PROBLEM: Among the lines listed below, count those that include the string "inside", and state only the count.

DATA PROVIDED:
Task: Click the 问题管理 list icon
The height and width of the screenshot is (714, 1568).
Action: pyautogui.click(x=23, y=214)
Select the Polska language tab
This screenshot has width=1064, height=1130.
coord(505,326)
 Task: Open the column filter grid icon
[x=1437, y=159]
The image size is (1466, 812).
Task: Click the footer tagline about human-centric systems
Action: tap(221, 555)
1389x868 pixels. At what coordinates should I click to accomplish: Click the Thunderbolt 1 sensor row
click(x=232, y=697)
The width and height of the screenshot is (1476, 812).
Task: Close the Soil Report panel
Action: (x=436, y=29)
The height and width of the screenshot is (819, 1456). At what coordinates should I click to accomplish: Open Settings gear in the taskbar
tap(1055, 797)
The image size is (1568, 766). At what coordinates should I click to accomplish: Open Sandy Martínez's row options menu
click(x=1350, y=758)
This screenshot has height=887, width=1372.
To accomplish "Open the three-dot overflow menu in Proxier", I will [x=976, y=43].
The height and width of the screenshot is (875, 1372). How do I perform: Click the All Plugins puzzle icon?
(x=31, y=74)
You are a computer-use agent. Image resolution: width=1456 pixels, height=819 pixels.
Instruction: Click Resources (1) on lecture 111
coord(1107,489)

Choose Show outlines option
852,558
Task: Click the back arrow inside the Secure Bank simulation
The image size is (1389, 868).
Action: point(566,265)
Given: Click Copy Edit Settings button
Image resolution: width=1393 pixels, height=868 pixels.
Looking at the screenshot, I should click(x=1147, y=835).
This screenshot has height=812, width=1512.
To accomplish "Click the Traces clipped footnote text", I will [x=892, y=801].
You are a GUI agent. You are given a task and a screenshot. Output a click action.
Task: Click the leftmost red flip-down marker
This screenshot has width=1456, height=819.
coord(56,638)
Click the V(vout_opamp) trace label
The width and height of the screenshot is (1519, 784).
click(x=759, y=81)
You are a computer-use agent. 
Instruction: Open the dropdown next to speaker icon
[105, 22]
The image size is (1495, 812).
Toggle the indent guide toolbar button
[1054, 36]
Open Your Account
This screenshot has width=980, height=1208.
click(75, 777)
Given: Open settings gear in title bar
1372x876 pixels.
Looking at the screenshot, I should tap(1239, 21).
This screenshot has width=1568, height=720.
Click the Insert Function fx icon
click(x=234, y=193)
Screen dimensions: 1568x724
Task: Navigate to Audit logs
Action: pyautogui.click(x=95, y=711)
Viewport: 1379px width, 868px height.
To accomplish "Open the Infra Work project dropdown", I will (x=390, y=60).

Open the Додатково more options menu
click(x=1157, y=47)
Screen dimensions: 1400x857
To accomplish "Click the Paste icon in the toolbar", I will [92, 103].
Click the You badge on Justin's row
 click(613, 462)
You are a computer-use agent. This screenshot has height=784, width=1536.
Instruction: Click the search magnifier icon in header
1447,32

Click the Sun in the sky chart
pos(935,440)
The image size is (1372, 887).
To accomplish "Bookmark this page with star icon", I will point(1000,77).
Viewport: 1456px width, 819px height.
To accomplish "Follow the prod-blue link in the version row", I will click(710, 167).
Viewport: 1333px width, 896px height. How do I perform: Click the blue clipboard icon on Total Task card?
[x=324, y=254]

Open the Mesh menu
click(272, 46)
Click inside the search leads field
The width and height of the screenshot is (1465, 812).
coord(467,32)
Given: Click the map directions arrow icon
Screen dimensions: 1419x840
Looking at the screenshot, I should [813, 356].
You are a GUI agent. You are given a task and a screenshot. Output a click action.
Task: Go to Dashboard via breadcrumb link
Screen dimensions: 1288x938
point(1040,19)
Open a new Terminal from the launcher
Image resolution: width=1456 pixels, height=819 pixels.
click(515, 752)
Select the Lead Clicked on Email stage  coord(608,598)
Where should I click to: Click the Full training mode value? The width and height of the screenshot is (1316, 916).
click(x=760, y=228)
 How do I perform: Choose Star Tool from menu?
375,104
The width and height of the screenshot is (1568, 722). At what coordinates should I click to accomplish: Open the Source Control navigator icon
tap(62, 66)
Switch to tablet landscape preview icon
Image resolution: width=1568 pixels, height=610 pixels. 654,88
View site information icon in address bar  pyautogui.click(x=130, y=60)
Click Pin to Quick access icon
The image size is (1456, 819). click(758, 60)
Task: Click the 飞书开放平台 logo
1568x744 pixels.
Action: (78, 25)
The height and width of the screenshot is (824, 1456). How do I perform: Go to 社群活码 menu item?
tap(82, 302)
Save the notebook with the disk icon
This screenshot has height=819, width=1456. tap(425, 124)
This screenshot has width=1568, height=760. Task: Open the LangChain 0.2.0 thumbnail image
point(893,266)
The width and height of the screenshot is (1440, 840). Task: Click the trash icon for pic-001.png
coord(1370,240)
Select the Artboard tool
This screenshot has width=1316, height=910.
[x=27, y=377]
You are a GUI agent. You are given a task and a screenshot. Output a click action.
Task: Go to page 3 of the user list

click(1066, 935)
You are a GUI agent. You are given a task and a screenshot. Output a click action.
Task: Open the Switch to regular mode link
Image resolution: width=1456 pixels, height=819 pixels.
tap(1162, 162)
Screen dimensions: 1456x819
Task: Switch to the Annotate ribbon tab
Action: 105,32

RESULT OF THIS TASK: 2